::: Dataset records

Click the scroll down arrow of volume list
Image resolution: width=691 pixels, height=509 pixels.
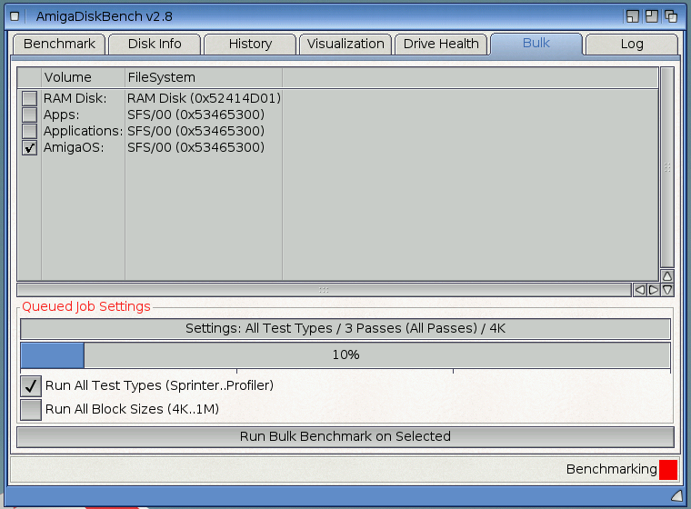click(667, 290)
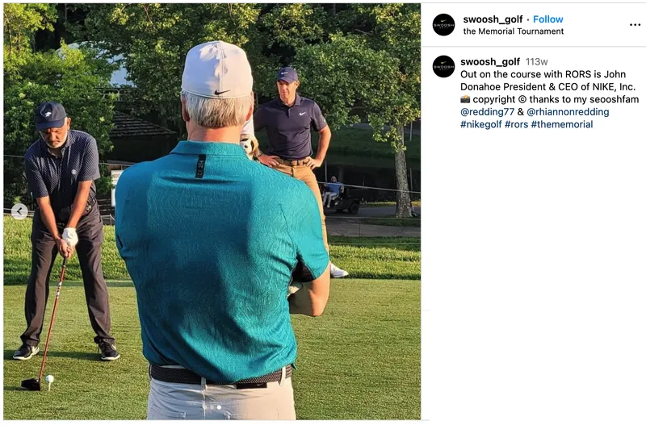The image size is (646, 425).
Task: Click the caption text about John Donahoe
Action: click(548, 81)

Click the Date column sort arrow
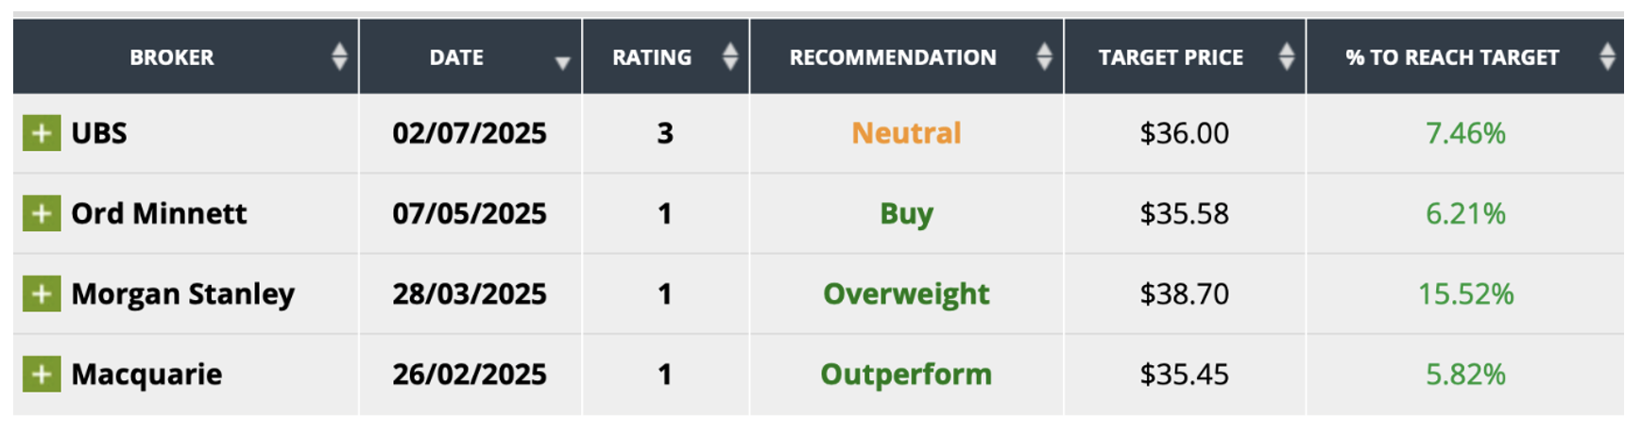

::::::

» **What is required**
Return each record exactly as given, excluding any image.

» **Answer section**
Click the scroll down arrow of volume list
Image resolution: width=691 pixels, height=509 pixels.
click(667, 290)
The image size is (646, 425).
Task: Click the caption text about John Donahoe
Action: click(548, 81)

Click the Date column sort arrow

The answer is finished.